This now affects all branches.
It appears that there is some correlation between large ginkgo test runs and the invocation of sigs.k8s.io/cluster-api/test/frameworkDeleteAllClustersAndWait in capz's dumpSpecResourcesAndCleanup convenience func. That convenience func is called a bunch of places, including in the AfterEach ginkgo interface. Perhaps there is so goroutine pathology somewhere.
I ran both all the tests and just the AKS test locally and grabbed full capz-controller-manager logs from each run (using main, 0b057a692a2fb421be7cedb413ba724559d753fb). Deleting the AKS cluster in a test run by itself took ~15 minutes.
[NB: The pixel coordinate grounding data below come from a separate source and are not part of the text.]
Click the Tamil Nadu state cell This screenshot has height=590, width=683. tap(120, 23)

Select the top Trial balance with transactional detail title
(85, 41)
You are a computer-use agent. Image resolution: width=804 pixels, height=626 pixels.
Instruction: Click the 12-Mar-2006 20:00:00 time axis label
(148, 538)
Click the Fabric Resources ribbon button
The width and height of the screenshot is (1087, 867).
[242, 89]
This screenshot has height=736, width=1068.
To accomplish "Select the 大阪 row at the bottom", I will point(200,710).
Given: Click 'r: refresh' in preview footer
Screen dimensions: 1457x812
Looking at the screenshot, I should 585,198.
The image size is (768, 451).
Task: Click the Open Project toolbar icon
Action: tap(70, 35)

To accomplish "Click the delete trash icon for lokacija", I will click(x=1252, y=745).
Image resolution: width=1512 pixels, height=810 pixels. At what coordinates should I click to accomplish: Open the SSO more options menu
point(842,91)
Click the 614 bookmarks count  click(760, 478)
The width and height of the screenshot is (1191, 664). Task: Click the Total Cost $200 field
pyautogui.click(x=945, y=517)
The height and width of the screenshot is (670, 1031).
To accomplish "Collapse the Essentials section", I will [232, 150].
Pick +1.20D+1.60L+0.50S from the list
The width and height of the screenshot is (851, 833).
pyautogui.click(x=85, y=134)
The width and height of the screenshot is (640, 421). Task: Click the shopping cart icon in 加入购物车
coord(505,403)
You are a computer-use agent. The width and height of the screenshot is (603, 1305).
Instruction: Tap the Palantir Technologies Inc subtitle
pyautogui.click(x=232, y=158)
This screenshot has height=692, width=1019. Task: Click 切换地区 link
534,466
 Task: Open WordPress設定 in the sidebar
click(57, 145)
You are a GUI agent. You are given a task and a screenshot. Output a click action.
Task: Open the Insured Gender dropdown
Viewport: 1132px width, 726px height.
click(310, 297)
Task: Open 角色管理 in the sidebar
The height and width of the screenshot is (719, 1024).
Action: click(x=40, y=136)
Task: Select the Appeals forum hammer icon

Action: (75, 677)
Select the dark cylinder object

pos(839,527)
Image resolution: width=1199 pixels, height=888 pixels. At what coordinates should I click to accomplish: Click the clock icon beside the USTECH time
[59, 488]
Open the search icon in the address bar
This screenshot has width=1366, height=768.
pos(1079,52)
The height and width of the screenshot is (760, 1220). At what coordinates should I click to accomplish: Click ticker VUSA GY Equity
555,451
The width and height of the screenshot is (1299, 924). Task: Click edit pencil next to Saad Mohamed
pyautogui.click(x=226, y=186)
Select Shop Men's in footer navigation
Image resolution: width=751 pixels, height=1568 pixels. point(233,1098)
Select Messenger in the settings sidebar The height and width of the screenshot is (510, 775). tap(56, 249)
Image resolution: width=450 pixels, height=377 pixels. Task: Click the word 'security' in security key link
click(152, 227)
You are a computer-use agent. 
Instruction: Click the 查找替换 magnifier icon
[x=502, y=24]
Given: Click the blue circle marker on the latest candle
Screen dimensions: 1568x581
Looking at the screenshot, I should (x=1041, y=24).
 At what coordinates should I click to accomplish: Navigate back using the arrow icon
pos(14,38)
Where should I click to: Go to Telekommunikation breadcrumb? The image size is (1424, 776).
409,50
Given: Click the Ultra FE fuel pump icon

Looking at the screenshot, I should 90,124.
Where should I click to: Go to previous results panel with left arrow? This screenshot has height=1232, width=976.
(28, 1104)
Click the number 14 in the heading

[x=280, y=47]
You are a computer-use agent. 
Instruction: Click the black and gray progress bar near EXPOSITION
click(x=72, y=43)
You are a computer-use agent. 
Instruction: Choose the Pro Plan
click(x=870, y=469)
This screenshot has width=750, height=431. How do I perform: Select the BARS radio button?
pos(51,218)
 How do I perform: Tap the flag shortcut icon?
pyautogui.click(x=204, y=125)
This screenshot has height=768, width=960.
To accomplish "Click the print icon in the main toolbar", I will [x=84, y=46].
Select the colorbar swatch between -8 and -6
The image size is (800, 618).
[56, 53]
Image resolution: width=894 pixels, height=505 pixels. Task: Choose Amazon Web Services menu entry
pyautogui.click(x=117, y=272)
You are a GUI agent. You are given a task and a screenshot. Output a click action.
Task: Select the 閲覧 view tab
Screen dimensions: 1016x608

Deleting the AKS cluster alongside all the other tests took ~29 minutes, so right up against the 30m timeout.
Breaking that down:
| service | AKS alone | all tests |
|---|---|---|
| managedclusters | 14m | 14m |
| subnets | 3s | 3s |
| virtualnetworks | 3s | 9.5m |
| group | 90s | 5m |
When running all the tests, a "context deadline exceeded" error starts appearing once the vnet starts being deleted and sticks around for the next ~3 minutes. After the last of these, it takes 6 minutes for another reconcile to be invoked.
I'm not exactly sure how to interpret all this, but those were my main takeaways after a first pass.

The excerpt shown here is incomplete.